Não demonstrar não é necessariamente sinal de força. É preciso força para pedir ajuda. Quando represamos demais nossos próprios sentimentos, uma hora a represa se rompe e o resultado pode ser desastroso. Precisamos buscar ajuda. Todos precisamos saber que existe alguém ali, pronto para ajudar, alguém que saiba que tudo não está bem, que acredite em nós e que esteja disposto a segurar nossa mão.

“Algumas vezes, sabe, eu só quero deitar em posição fetal e ver se alguém repara que eu não estou lá. Mas eu sei que o tempo é curto. Se lastimar é um desperdício de tempo. Eu sempre tenho ataques de paranoia. Grande coisa. Estou cansada de me preocupar com o que as pessoas pensam de mim e sentem por mim. Mas eu me pergunto o que eles sentem por mim, mesmo assim. Eu sou amada? Talvez no quarto de alguém eu seja secretamente desejada? Provavelmente não.”

Várias vezes eu já me deparei com publicações de pessoas reclamando que virou moda ter depressão, ansiedade, etc. sem nunca ter sido diagnosticado. Com certeza a romantização de transtornos mentais não é algo bacana, menospreza o sofrimento real enfrentado por quem passa por isso, além de banalizar um assunto que é sério. Mas é preciso ter cuidado com a forma que se fala, porque a doença não começa e nem deveria ser validada apenas quando declarada por um especialista — existe muita gente não-diagnosticada que não consegue pedir socorro, que menospreza os próprios sentimentos e se agarra ao “tem tanta gente por aí sofrendo mais do que eu” para não buscar ajuda, e e esse sofrimento também é real.

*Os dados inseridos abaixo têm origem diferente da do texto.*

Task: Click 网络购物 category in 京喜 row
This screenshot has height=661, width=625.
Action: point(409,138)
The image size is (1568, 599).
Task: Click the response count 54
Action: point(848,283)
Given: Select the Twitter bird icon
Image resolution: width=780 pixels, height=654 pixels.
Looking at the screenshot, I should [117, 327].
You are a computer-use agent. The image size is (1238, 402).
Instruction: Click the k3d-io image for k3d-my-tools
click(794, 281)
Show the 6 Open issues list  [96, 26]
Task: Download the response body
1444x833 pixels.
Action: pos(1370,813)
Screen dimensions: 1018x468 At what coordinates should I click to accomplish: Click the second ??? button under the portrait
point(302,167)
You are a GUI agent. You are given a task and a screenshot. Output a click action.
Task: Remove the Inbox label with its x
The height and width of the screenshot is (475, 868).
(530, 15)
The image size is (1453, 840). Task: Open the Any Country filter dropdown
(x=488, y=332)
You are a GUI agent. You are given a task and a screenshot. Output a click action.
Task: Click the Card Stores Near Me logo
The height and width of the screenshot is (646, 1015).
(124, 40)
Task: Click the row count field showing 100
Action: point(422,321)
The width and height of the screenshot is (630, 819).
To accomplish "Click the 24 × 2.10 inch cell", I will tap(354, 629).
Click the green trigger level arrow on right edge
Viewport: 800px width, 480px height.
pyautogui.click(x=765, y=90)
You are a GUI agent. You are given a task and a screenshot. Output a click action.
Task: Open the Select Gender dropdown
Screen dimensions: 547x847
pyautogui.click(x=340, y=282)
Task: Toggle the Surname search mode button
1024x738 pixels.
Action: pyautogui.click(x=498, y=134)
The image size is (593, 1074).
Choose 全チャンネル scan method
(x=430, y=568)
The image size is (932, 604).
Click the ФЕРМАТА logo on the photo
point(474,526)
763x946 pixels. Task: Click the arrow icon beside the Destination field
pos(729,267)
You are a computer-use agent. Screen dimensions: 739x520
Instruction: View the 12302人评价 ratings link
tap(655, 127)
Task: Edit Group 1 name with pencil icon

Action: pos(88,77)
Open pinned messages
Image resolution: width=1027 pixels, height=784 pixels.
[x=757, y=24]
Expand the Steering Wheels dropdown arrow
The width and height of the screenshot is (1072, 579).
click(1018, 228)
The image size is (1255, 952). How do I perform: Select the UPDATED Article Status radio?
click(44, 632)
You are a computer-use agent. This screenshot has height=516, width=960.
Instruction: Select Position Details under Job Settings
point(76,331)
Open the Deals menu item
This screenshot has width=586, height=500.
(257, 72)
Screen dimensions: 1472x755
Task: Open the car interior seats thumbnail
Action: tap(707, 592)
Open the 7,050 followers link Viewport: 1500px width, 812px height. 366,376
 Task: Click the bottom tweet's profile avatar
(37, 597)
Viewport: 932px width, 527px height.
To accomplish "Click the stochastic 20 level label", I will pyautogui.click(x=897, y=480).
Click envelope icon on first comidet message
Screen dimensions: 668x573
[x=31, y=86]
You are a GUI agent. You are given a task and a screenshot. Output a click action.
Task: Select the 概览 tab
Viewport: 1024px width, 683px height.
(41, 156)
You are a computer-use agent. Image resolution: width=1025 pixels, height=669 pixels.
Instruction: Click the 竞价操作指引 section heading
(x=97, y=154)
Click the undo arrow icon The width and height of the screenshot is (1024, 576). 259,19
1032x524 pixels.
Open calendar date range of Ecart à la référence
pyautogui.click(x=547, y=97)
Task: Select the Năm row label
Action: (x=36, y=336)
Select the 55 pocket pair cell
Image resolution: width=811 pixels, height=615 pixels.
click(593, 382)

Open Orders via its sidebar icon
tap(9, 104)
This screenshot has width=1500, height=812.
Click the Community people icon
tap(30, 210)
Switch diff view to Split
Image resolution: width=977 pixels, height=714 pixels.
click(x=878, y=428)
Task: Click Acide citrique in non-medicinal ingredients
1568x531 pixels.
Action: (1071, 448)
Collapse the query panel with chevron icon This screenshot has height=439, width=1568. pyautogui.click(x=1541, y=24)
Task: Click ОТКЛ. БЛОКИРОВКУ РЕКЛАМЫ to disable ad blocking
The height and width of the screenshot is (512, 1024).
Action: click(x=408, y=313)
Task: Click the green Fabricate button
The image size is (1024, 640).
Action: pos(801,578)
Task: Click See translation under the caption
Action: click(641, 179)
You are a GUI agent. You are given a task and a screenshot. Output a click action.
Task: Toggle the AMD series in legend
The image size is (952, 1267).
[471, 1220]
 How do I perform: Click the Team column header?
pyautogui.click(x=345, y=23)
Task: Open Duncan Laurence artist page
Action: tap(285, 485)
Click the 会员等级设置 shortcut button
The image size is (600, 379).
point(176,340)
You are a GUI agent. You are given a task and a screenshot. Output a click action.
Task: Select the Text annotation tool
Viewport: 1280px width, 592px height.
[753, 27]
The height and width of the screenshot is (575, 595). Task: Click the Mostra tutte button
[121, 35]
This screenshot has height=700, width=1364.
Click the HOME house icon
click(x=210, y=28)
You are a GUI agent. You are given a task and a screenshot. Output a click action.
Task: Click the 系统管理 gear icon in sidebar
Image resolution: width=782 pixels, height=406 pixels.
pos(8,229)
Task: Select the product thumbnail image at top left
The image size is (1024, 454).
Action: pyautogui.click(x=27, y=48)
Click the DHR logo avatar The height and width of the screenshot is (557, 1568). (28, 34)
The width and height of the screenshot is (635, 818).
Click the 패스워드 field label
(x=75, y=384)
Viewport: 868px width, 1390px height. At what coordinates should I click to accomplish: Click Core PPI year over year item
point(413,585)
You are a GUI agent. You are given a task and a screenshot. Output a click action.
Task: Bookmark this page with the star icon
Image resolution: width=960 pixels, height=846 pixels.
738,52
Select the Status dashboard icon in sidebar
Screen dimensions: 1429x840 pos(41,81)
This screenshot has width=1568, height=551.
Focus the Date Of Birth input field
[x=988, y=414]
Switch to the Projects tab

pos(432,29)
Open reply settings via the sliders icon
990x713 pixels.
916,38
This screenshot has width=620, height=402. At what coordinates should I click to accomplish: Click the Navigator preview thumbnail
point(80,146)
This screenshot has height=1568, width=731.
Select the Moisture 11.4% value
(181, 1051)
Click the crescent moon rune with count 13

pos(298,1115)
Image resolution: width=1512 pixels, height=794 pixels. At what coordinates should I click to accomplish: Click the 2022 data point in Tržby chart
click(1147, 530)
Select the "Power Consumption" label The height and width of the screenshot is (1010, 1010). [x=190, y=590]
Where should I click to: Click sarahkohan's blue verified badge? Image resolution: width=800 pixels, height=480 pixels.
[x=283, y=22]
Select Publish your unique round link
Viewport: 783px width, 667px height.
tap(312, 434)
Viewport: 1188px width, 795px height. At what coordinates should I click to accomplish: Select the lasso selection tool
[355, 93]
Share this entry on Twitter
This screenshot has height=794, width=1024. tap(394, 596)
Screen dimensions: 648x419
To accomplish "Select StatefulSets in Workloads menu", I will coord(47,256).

O sofrimento não tem uma escala métrica, nem sempre dá sinais externos, e não é coisa da nossa imaginação. Não é a falta de um atestado médico que nos torna saudáveis, mas é o medo da doença que às vezes nos impede de conseguir a ajuda que pode ser a diferença entre a vida e a morte. Seu sofrimento existe, ele é real. Busque ajuda, se você estiver precisando. Siga o exemplo da Rae.